Aim =
Answer these questions using the text about architect Ronald Greene.
(a) In what year did Greene return to Asheville?
(b) What two reasons did Greene give the Southern Tourist writer for coming to Asheville?
(c) Which building did Fiske Kimball call a notable exception among recent skyscrapers?

Text =
In deciding to return to Asheville early in 1921, Greene was surely aware of the city's mounting building boom. The Southern Tourist writer of 1926 wound up his interview with the architect thus: "'And now, Mr. Greene,' said I, 'no doubt you came to Asheville for your health, did you not?' 'Yes, I did not," replied Mr. Greene, 'I came here because I like the mountains and there was opportunity. There was absolutely nothing the matter with my health.'

The Southern Tourist writer also noted that clients from New York, Chicago, and Cleveland had "come to North Carolina to employ him on their work." Likely encouraged by Greene, the writer pointed to a statement by national architectural critic Fiske Kimball in Architectural Record, which described recent skyscrapers in New York as lacking in boldness and distinction but said, "A notable exception is the Jackson Building in Asheville, in which Mr. Ronald Greene has arrived at simple and successful composition with Gothic forms." The Jackson Building instantly became a signature building for the city and the architect.

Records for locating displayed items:
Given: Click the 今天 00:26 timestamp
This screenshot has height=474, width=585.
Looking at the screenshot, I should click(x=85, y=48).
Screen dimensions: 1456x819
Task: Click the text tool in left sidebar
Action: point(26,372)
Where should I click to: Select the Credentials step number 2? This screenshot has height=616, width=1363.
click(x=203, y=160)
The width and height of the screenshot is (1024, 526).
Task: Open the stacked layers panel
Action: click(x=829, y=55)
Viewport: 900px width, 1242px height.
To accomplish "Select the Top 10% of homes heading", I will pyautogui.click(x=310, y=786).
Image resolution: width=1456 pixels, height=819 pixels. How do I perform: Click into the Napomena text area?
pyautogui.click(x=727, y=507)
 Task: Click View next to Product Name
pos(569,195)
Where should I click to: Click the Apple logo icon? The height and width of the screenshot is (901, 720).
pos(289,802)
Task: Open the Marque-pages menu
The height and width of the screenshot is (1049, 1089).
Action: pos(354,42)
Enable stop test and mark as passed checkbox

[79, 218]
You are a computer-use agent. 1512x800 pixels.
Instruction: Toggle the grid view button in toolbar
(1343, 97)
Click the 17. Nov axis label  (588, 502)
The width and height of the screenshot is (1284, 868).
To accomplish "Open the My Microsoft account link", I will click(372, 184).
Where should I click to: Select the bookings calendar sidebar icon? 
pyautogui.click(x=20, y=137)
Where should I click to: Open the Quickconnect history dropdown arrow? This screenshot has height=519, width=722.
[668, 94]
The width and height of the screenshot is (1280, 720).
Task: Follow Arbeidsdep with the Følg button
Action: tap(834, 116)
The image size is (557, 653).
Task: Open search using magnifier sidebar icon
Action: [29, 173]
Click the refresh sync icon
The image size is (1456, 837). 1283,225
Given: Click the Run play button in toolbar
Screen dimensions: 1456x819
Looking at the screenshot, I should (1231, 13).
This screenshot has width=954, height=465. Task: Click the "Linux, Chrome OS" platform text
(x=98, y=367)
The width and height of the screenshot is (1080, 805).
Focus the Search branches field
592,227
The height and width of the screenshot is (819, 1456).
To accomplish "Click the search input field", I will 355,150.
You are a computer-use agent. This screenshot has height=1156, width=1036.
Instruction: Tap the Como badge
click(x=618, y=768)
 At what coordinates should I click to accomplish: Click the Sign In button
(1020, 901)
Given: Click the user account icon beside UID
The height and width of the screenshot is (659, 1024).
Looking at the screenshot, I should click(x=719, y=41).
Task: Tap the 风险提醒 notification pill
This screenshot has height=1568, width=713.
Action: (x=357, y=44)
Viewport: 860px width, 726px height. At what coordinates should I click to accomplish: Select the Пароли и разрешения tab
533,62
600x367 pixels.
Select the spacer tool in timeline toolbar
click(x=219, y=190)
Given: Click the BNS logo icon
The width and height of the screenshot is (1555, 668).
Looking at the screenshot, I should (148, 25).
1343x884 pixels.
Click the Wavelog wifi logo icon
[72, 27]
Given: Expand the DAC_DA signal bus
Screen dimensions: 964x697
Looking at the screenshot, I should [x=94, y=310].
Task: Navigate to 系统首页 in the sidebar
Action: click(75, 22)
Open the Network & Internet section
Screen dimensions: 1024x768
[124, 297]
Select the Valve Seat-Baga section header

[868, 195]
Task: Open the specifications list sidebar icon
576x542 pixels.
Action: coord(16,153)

Task answer =
(a) 1921
(b) He liked the mountains, and there was opportunity.
(c) The Jackson Building in Asheville